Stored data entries
-*-
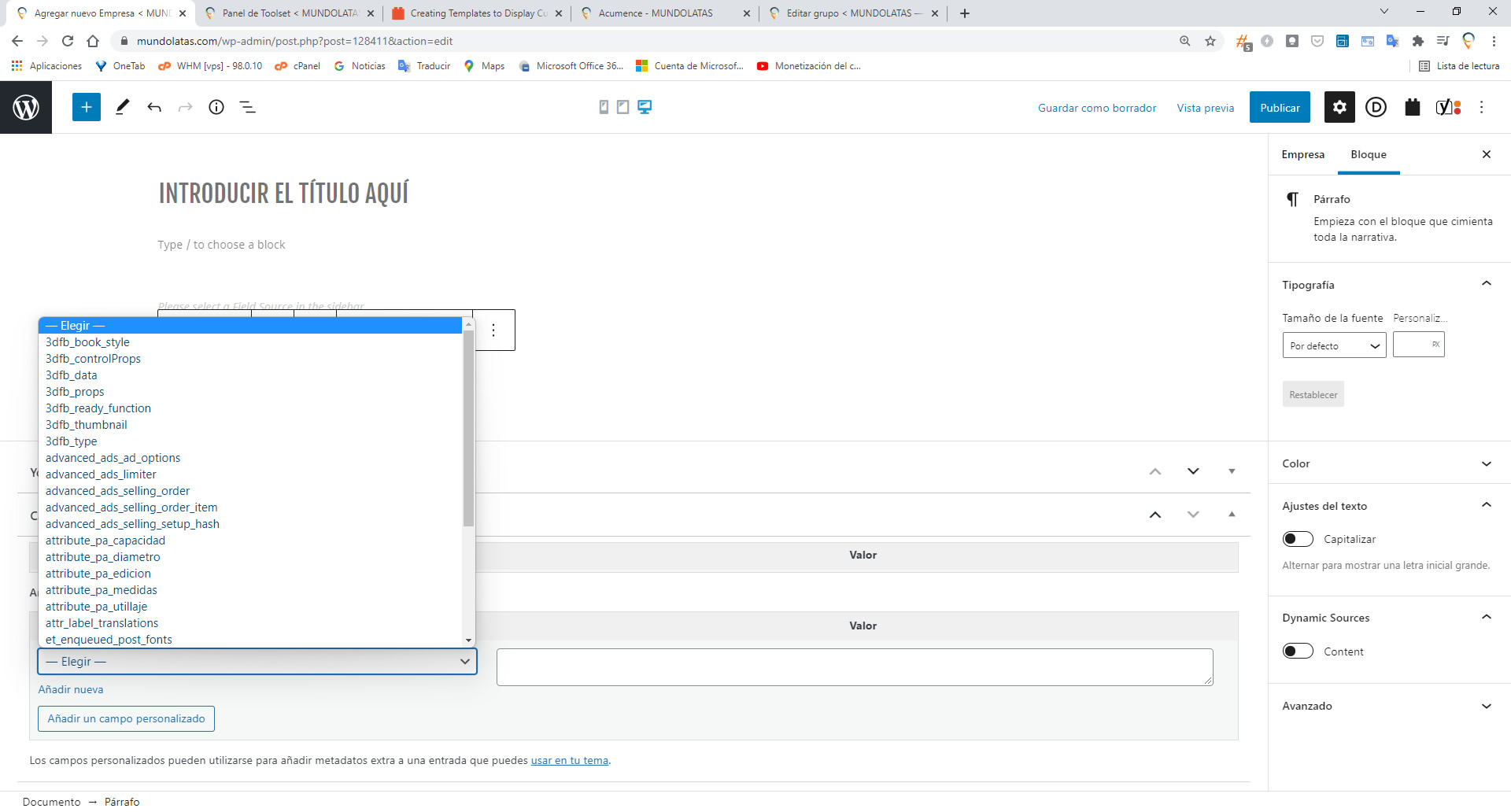Click the WordPress logo icon
This screenshot has height=812, width=1511.
click(26, 107)
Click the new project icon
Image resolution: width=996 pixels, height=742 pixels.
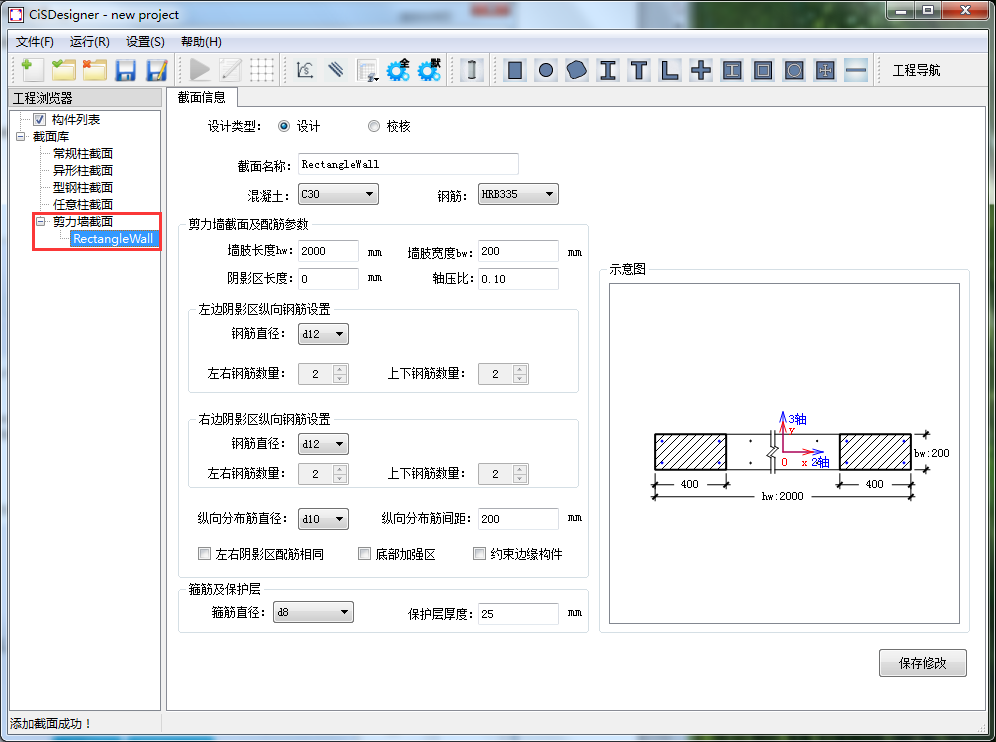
-*-
▶ **EXERCISE GOAL**
Working from the line containing "Click the new project icon" to the last line of the data, retype every line exactly, both ends included, and leave out all pictures.

▶ **RESPONSE AREA**
Click the new project icon
Image resolution: width=996 pixels, height=742 pixels.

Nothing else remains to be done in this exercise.